As a longtime Grandstreet fan, this writer admits it takes real guts for a theater to announce it’s doing “Billy Elliot” and not have a clue who the heck is going to be the lead.

But Downing couldn’t be more pleased that Whyte stepped up as Billy.

And also the fact that he has 13 men singers who learned how to tap dance.

“Sometimes you have to jump off a cliff and believe that the right people will come along,” he said. “Billy carries the entire stage for 2½ hours.”

Until this show, Whyte had barely danced before except for a brief stint in a “Nutcracker.”

Tuesday, Wednesday, Thursday and Friday, it was dance lessons for Whyte and Bybee -- sometimes with other cast, other days solo -- as well as nightly rehearsals.

“It’s just amazing to see how far he could come,” said Downing. “Blair was cramming a year’s worth of ballet and tap into two months.”

“The thing I love,” he added, “is that we have eight people making Grandstreet debuts and six pairs of parent and child in the show.

“I hope the community understands -- this could be you.”

“It’s a beautiful show,” said Downing. “How can you not root for this kid?”

“The heart of the story is the sacrifice of parents.”

Downing called himself a Billy Elliot. His own father worked on a truck assembly line to send Downing to college.

Unlike parents we might know, the adults in the play are terrible to their children, said Downing. There’s a lot of harshness and not a lot of hugs.

“It’s not that there wasn’t love,” he said. “It’s just different.”

Wrapped in some “razzle dazzle,” dance scenes are some “real storytelling moments.”

Whyte decided to try out for the play after singing two of the “Billy Elliot” songs at Grandstreet’s launch party.

“I like Grandstreet and I like acting,” said the 13-year-old CR Anderson eighth grader.

His biggest challenge, he said, “was definitely the amount of time I put in.”

There were six hours of tap and ballet classes, plus something like 15 hours of rehearsals weekly. And being the lead, he had to be at all of them.

“It has a great story line,” Whyte said of why people might want to see the show. “There are very great and powerful moments in the show.
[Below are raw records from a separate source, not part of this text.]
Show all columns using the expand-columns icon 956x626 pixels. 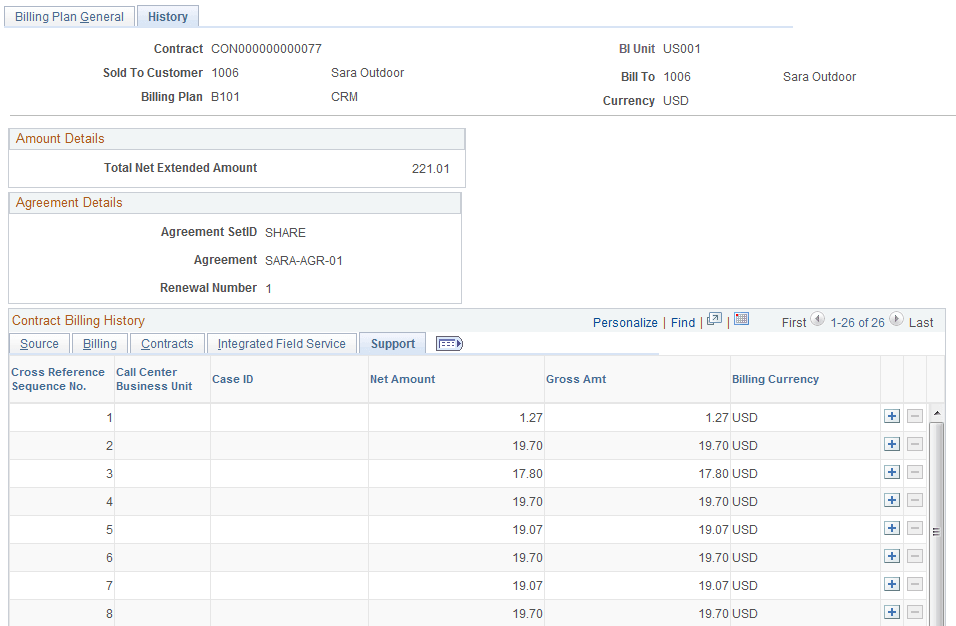[448, 343]
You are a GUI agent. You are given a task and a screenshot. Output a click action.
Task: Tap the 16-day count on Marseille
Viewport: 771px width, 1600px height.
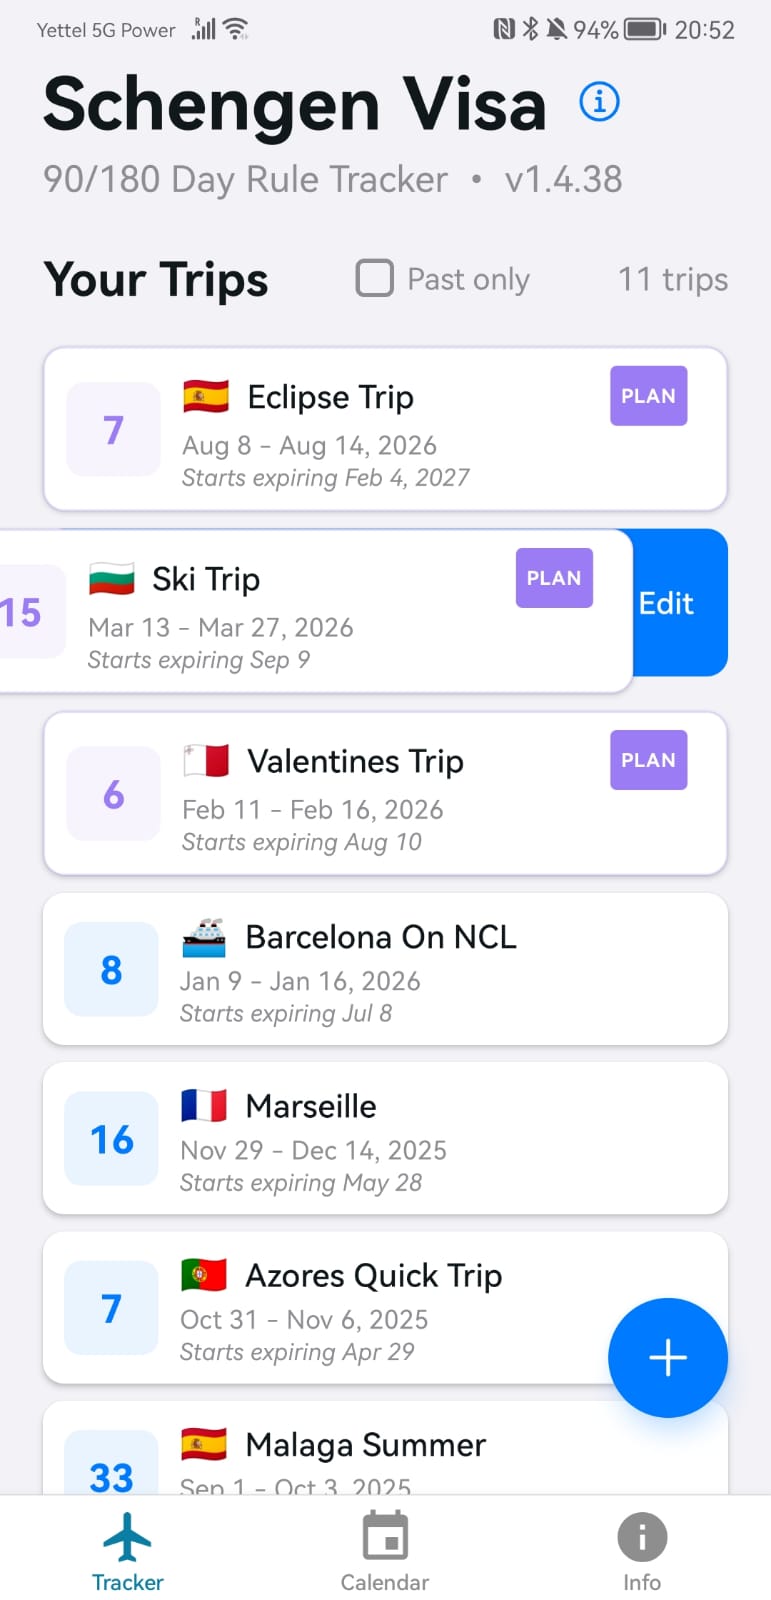coord(112,1139)
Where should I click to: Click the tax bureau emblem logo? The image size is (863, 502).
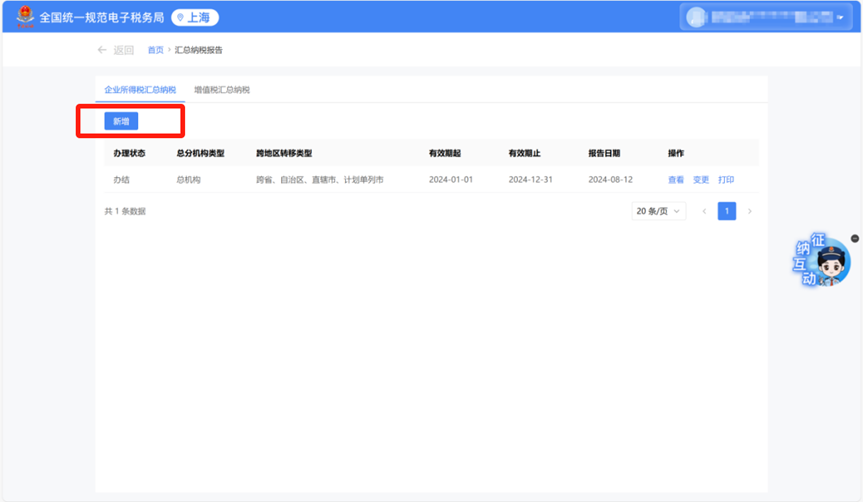[x=25, y=17]
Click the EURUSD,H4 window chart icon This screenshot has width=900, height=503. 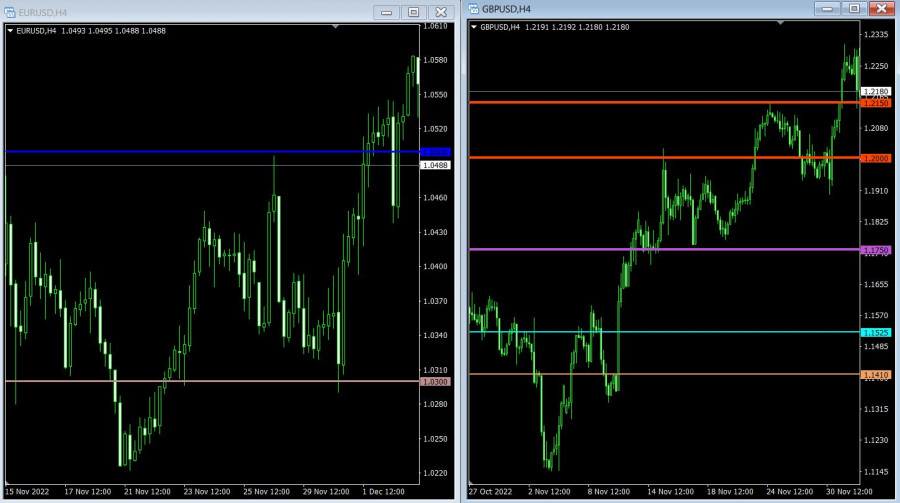pyautogui.click(x=9, y=12)
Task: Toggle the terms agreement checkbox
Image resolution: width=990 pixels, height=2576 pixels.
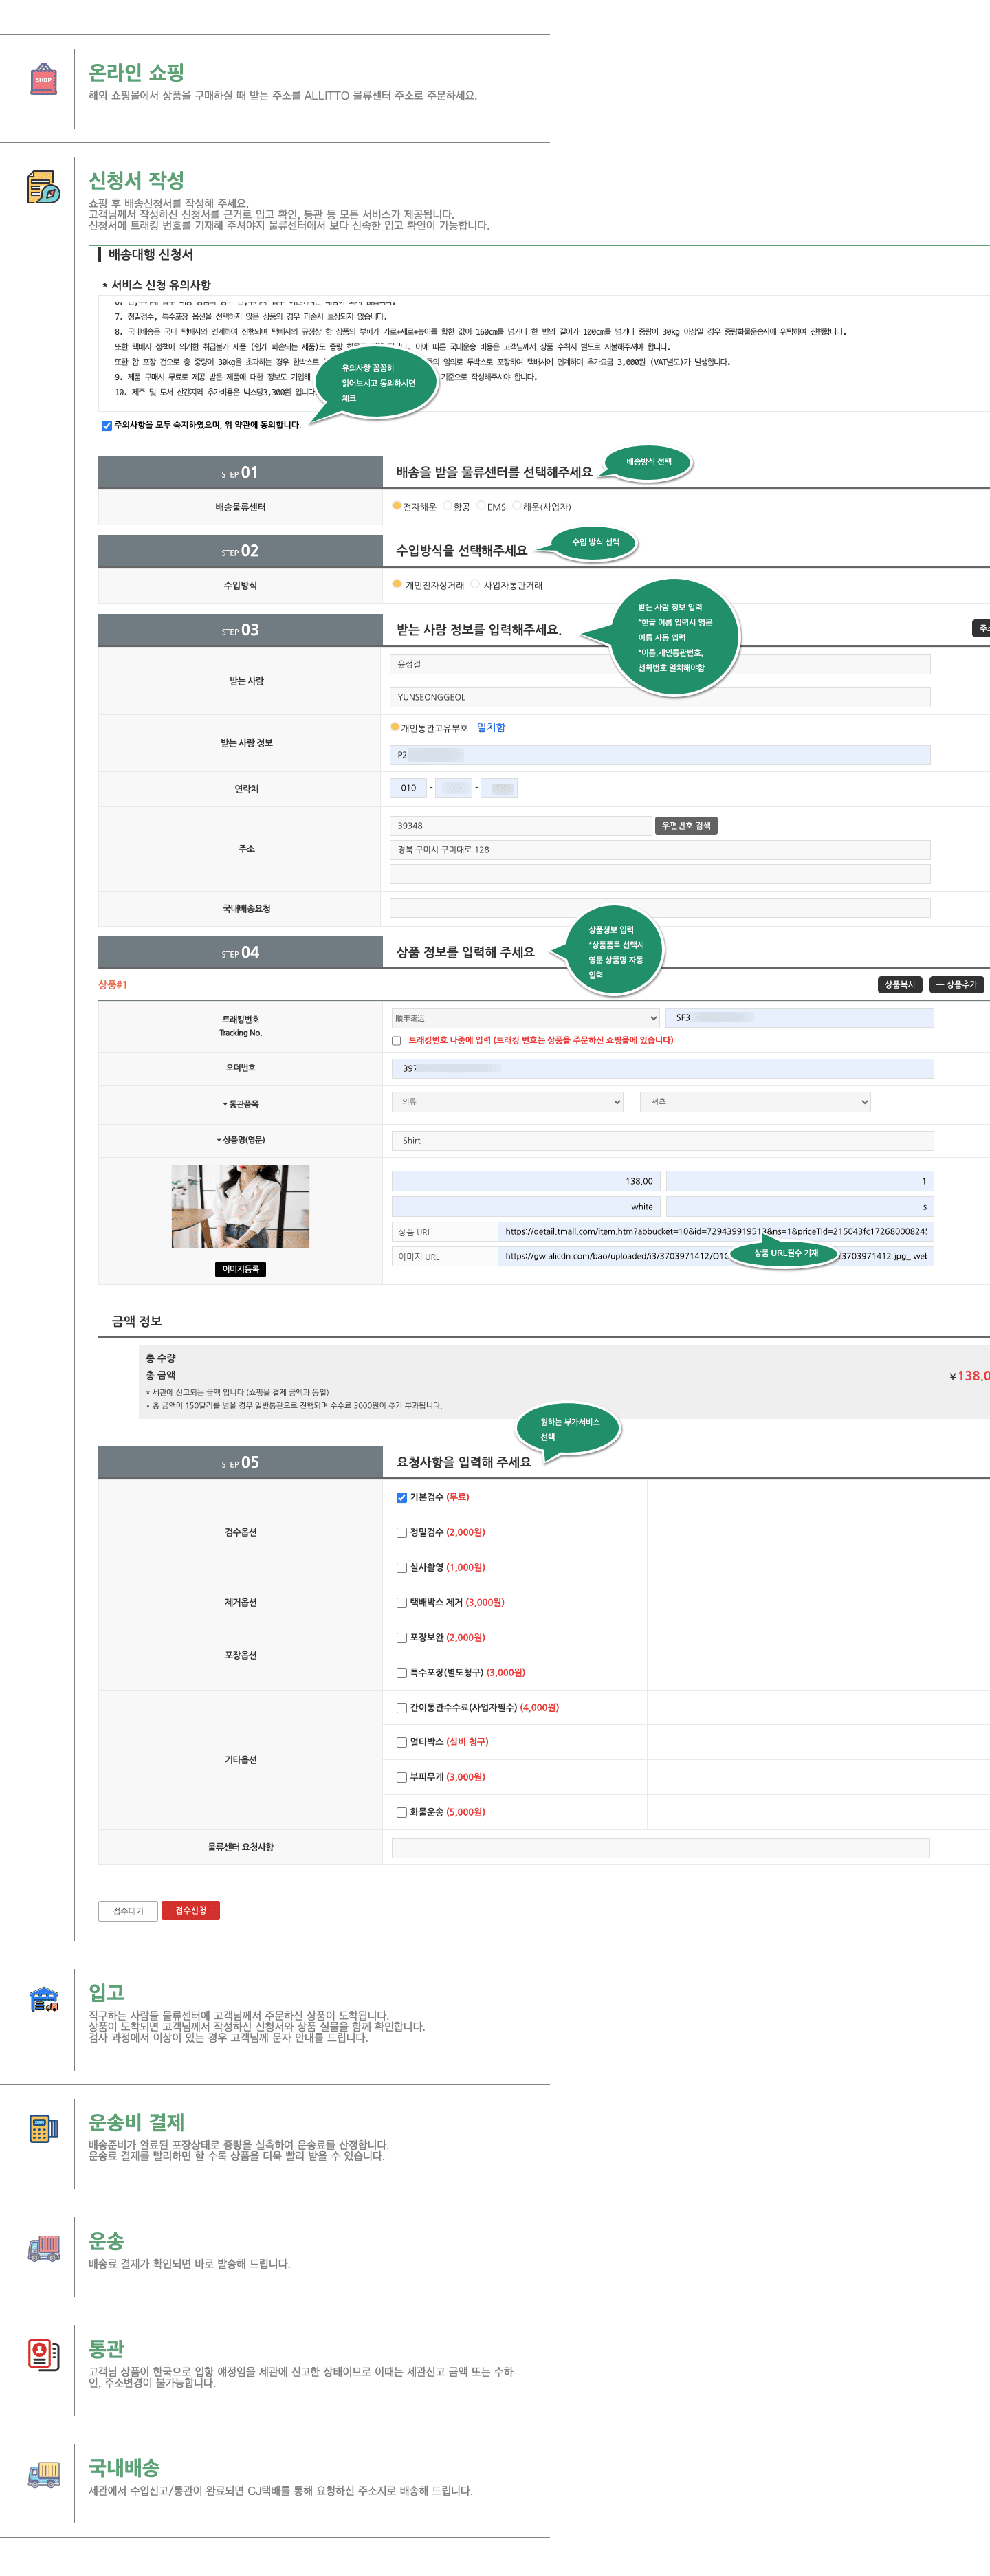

It’s really entertaining. It’s just so interesting.”

“Emotionally ... this is probably the most challenging part I’ve ever played,” said John Rausch, who plays Billy’s dad. “The first two-thirds of the show he’s a significant butt head. I flip the switch somewhere in the middle of act two.”

“This play tears me up,” he said. “It’s so beautiful. I just love this piece.”

One of his favorite parts is a theatrical dance number where the miners and police are battling it out.

The music and dance aren’t an aside to the story line, he said, they are a powerful tool for advancing it.

There’s also an incredibly revelatory dance and song, “Electricity,” that is indeed electrifying in its power, said Rausch.

“That kid is amazing,” said Rausch of Whyte.

“I don’t know what it is about this part,” said Rausch of the dad’s role. “It gobsmacks me. It just has a grip on my soul.”

He’s been telling people, “If you see one piece of theater in the next 10 years -- see ‘Billy Elliot.’”

Performances run 7:30 p.m. Wednesday through Saturday and 2:30 Sunday through May 15., at Grandstreet Theatre, 325 N. Park Ave., 447-1574 or www.GrandstreetTheatre.com

Tickets range from $17 to $21 for adults, $12 for children.